パレスチナ解放闘争の展望は、これらの新世代指導部とその背後にいる膨大な層のインティファーダ経験者が握っている。彼らがパレスチナの解放のためにそれぞれの旧世代指導部の限界をのりこえ、また諸困難を克服して新たな統一戦線を形成し、真の前衛へと飛躍することによってのみパレスチナ解放運動の爆発的発展は可能になる。
これに対しファタハの旧世代指導部は、自治政府の形成で背景に退いたPLOを再活性化させ、PLOを通じたイスラエルとの対話路線に転換することで危機を乗り切ろうとしている。またハマスやファタハの新世代指導部のもとにある軍事力と対抗するため、アッバス議長のもとにパレスチナ警察・治安機関員6万人を掌握しようとしている。
だがファタハの旧世代指導部が米帝やイスラエルと連携しながら、パレスチナ解放運動の戦闘的発展に制動をかけようとしても、今回の選挙で突きつけられた人民大衆の怒りはますます強まり、旧世代指導部の打倒が不可避な情勢がいっそう成熟していくであろう。
パレスチナと連帯し闘おう
わずかな利権と引き換えに自治政府を屈服させ、ペテン的「和平」プロセスに巻き込むことでパレスチナ解放闘争を鎮静化させ、民族抹殺を推進しようとする米帝とイスラエルの目論見が、ハマスの選挙圧勝とファタハの旧世代指導部の決定的後退を契機とする新たな激動期への突入で全面的に崩壊するのは必至だ。
米帝とイスラエルに屈服し続けた旧自治政府指導部の没落によって「和平」策動が崩壊する中で危機にあえぐ米帝とイスラエルは、いっそうパレスチナ民族抹殺の攻撃を激化させるであろう。

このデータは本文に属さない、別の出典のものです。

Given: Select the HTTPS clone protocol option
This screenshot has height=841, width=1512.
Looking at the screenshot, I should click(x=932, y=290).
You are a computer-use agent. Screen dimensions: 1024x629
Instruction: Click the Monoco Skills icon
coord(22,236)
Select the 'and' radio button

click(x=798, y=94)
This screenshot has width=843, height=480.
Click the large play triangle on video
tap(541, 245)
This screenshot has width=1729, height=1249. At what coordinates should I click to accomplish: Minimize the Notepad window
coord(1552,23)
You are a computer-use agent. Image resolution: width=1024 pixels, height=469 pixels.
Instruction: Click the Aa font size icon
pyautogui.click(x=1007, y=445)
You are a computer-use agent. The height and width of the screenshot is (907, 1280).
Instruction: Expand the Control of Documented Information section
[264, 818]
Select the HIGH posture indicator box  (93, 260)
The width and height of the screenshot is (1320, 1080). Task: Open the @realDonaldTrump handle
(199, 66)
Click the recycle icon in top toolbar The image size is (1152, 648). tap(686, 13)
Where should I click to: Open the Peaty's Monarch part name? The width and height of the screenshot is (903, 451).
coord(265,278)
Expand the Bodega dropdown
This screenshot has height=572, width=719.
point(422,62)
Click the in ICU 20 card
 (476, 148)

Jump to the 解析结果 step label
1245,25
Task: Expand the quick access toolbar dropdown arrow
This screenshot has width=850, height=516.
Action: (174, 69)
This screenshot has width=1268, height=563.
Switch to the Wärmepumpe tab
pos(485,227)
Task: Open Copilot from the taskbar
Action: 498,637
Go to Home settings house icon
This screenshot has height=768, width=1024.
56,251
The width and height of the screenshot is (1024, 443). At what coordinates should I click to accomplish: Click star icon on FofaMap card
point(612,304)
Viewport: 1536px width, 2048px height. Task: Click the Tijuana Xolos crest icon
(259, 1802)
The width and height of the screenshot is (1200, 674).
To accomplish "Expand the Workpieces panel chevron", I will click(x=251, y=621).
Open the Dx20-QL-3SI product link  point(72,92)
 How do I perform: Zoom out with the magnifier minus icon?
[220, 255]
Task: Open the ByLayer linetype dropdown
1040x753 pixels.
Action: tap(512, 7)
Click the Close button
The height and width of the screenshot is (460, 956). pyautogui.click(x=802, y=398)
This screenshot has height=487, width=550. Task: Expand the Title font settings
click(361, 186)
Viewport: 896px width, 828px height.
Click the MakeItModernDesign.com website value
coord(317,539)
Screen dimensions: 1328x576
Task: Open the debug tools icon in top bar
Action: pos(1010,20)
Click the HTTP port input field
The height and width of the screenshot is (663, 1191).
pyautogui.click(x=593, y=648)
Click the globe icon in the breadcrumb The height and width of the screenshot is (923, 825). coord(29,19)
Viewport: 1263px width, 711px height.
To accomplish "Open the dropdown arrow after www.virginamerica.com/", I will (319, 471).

とりわけイスラエルは、シャロンの事実上の死亡とガザ撤退問題をめぐるリクード党の分裂、エジプトの国会議員選挙でのムスリム同胞団の大躍進(15議席から88議席になり第2党となった)という事態の中で、パレスチナ解放運動の高揚に対する激しい危機感からさらに凶暴な攻撃に打って出るであろう。
だが民族解放を自らの力で闘い取ろうとするパレスチナ人民の熱情は、決して衰退していないことが今回の選挙であらためて鮮明となった。パレスチナ人民は新たな指導部を選択し、そのもとに断固たる武装解放闘争に決起するだろう。旧世代指導部を打倒し、米帝・イスラエルと対決するという二重の困難な闘いに勝利し、パレスチナ人民の闘いはさらに激しく燃え上がるだろう。
英雄的に闘うパレスチナ人民と連帯し、イラク人民・ムスリム人民と連帯して、今こそ決起しよう。4大産別決戦を軸とする今春決戦の中で、イラク反戦闘争を爆発させ、世界革命へ進撃し闘おう。